Faiz indirimleri tarihsel olarak kripto fiyatlarını etkilemiştir. Fed, faiz oranlarını düşürerek ekonomik aktiviteyi canlandırmayı, hem tüketicileri hem de işletmeleri borç almaya, yatırım yapmaya ve daha fazla harcamaya teşvik etmeyi amaçlamaktadır.
CME FedWatch Tool’a göre, Aralık ayında 25 baz puanlık bir faiz indiriminin daha yapılması olasılığı şu anda %65’in üzerinde ve bu da faiz oranlarını daha da düşürecek.
Charlie Bilello’nun da aralarında bulunduğu analistler, 2025’e kadar ek faiz indirimleri öngörüyor ve projeksiyonlar, Haziran 2025’e kadar potansiyel olarak yüzde 3,75 ila yüzde 4 aralığında olacağını gösteriyor.

^^^^^^^^

Alıştırmada istenenler:
1/ Faiz indirimleri metninde "Faiz indirimleri tarihsel" ile "aralığında olacağını gösteriyor." arasındaki kısmı, bu ifadeler de dahil olmak üzere olduğu gibi tekrar yazın.
2/ Fed'in faiz indirimleriyle ilgili metni kaldığı yerden devam ettirin.
Bu alıştırma için kayıtlara gerek yoktur.

Ham kayıtlar:
^^^^^^^^

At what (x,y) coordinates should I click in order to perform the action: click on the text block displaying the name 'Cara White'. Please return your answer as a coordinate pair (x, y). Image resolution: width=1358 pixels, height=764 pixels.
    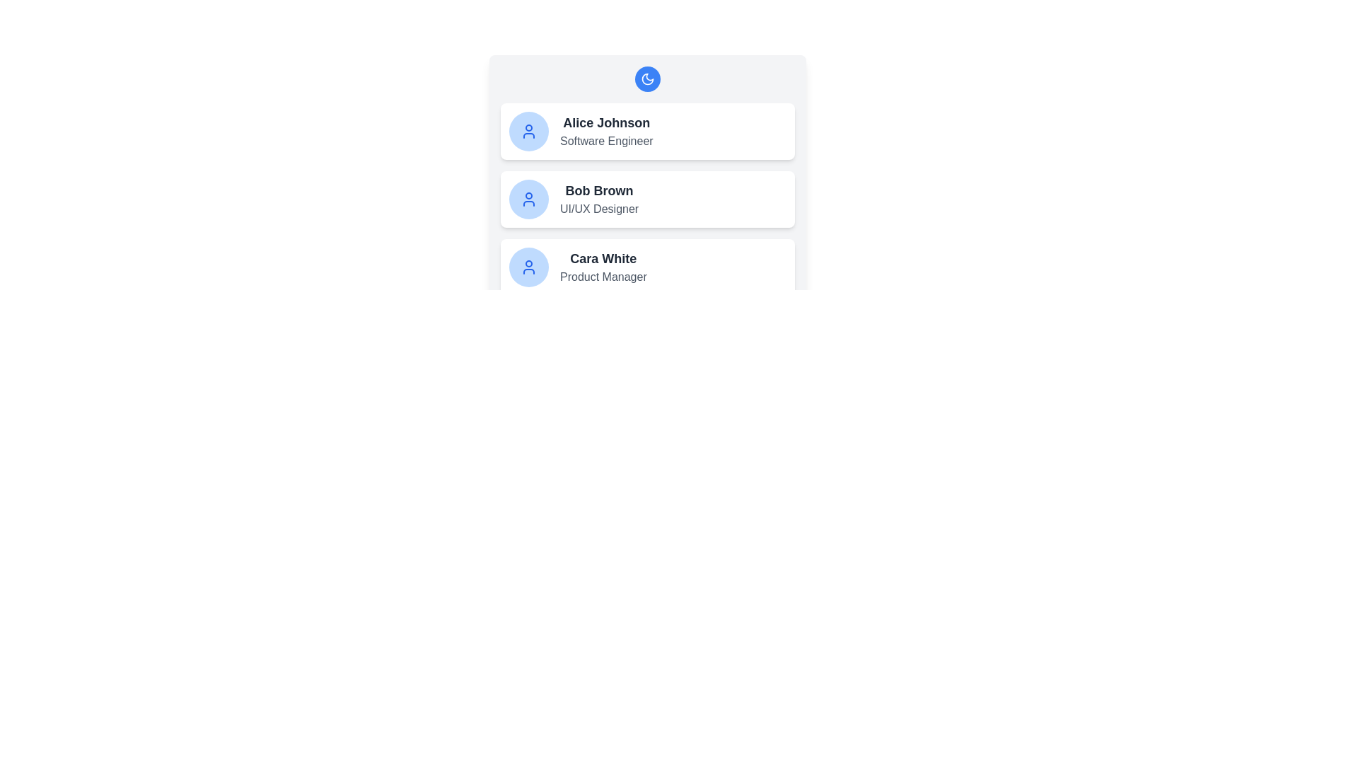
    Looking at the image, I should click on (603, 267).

^^^^^^^^

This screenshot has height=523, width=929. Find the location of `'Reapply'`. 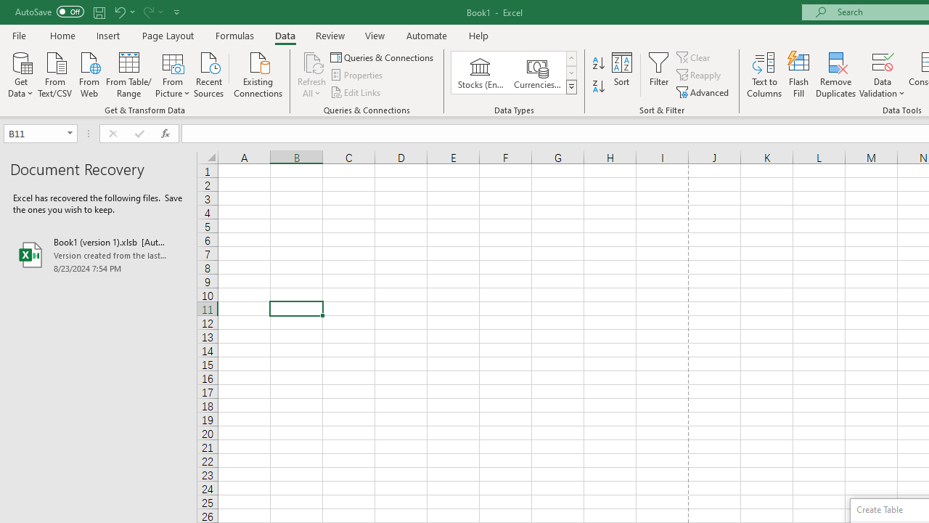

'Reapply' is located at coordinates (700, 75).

^^^^^^^^

Görevlerin cevapları:
1/
Faiz indirimleri tarihsel olarak kripto fiyatlarını etkilemiştir. Fed, faiz oranlarını düşürerek ekonomik aktiviteyi canlandırmayı, hem tüketicileri hem de işletmeleri borç almaya, yatırım yapmaya ve daha fazla harcamaya teşvik etmeyi amaçlamaktadır.
CME FedWatch Tool’a göre, Aralık ayında 25 baz puanlık bir faiz indiriminin daha yapılması olasılığı şu anda %65’in üzerinde ve bu da faiz oranlarını daha da düşürecek.
Charlie Bilello’nun da aralarında bulunduğu analistler, 2025’e kadar ek faiz indirimleri öngörüyor ve projeksiyonlar, Haziran 2025’e kadar potansiyel olarak yüzde 3,75 ila yüzde 4 aralığında olacağını gösteriyor.

2/
Kripto para piyasası için, daha düşük faiz oranlarına doğru böyle bir eğilim, genellikle varlık fiyatlarını yukarı çekebilir; çünkü daha düşük borçlanma maliyetleri, kripto para birimleri gibi daha yüksek riskli yatırımları, potansiyel olarak daha yüksek getiri arayan yatırımcılar için daha çekici hale getirir.
Küresel merkez bankaları faiz indirimi partisine katılıyor
Faiz oranlarını düşüren sadece ABD değil. Dünya çapındaki merkez bankaları da para politikalarını gevşetmek için adım atıyor ve bu eğilim Asya’dan Güney Amerika’ya kadar tüm ekonomileri etkiliyor.
Hong Kong ve Suudi Arabistan gibi ülkeler de yakın zamanda Fed’in yolunu izleyerek faiz oranlarını 25 baz puan düşürerek sırasıyla %5,00 ve %5,25’e çıkardılar. Özellikle son derece proaktif davranan Peru bile, 11. faiz indirimini yaparak faiz oranlarını %5,00’e çekti.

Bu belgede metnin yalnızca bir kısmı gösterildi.